Some of them were the first parents to speak out about the inadequate answers they received when they asked why their children were given bottled water or why their specialist pediatric cancer ward was suddenly closed.
“We cannot overstate the level of deceit and conniving cowardice displayed by GGCH during the unfolding of this terrible scandal,” they said. “As men, women and children sickened and died, they told us all: There is nothing to see here.”
They called on GGCH’s past and current leadership to “face reckoning” and issued a chilling warning that “QEUH is not a safe hospital” and that “GGCH’s current leadership cannot be trusted to make it safe”.
This echoed whistleblowers on the same day who said they still had “significant concerns” about the extent to which the necessary changes were being encouraged by senior management.
Scottish Labor Party leader Anas Sarwar described the incident as “the biggest scandal in the history of the Scottish parliament”. He claimed the cover-up went to the extreme and this week called for criminal investigations into the Scottish government ministers responsible at the time, including Nicola Sturgeon and John Swinney.
Sarwar campaigned for years alongside Kimberly Darroch after her 10-year-old daughter Milly Main died in August 2017 after contracting an infection while recovering from leukemia treatment.
Further proceedings will follow, with the investigation’s final report due later this year: NHSGCC has been named as a suspect in a corporate murder investigation investigating the deaths of Milly, two other children and a 73-year-old woman on the hospital campus, while prosecutors are also investigating Molly’s death.
In a fierce session of chief minister’s questions on Thursday, Sarwar demanded Swinney tell him “who applied the pressure and why” to open the children’s hospital on the QEUH campus, weeks after an internal report warned of a high risk of infection for children with weakened immune systems.
Swinney said the Scottish government was not notified until March 2018 but had committed to publishing cabinet minutes or ministerial correspondence and had “every confidence” that the inquiry’s chairman, Lord Brodie, would “provide the open scrutiny and truth that families and everyone else needs”.
This week, NHSGCC barrister Peter Gray KC insisted the health board was a “very different organisation” to the one involved in the design and construction of the hospital a decade ago and offered an “unreserved apology” on its behalf “for the distress and trauma suffered by patients and families during this time”.
But John Cuddihy said it was too easy for the board to talk about change. “Where are the concrete results?
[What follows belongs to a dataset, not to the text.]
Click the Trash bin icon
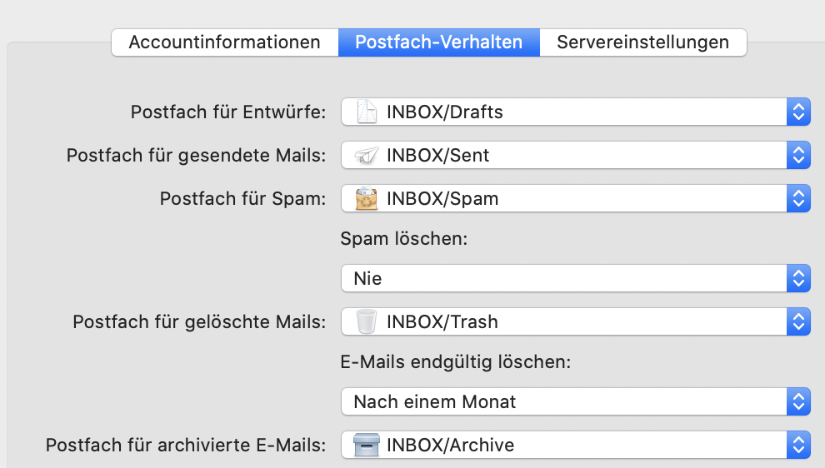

And if we make recommendations today, then who will be around to ensure they are implemented?” he said. This is where the Scottish government wants to step in “to make sure this never happens again”.
“What Molly said very clearly, and was recited at her funeral, was that the clinicians treated her like someone important,” he said. “When it came to the institution, they didn’t see it. And that was the most hurtful thing for Molly. She didn’t want to assign blame to any one person. She just wanted them to understand what was happening, because that allows you to make meaningful change.”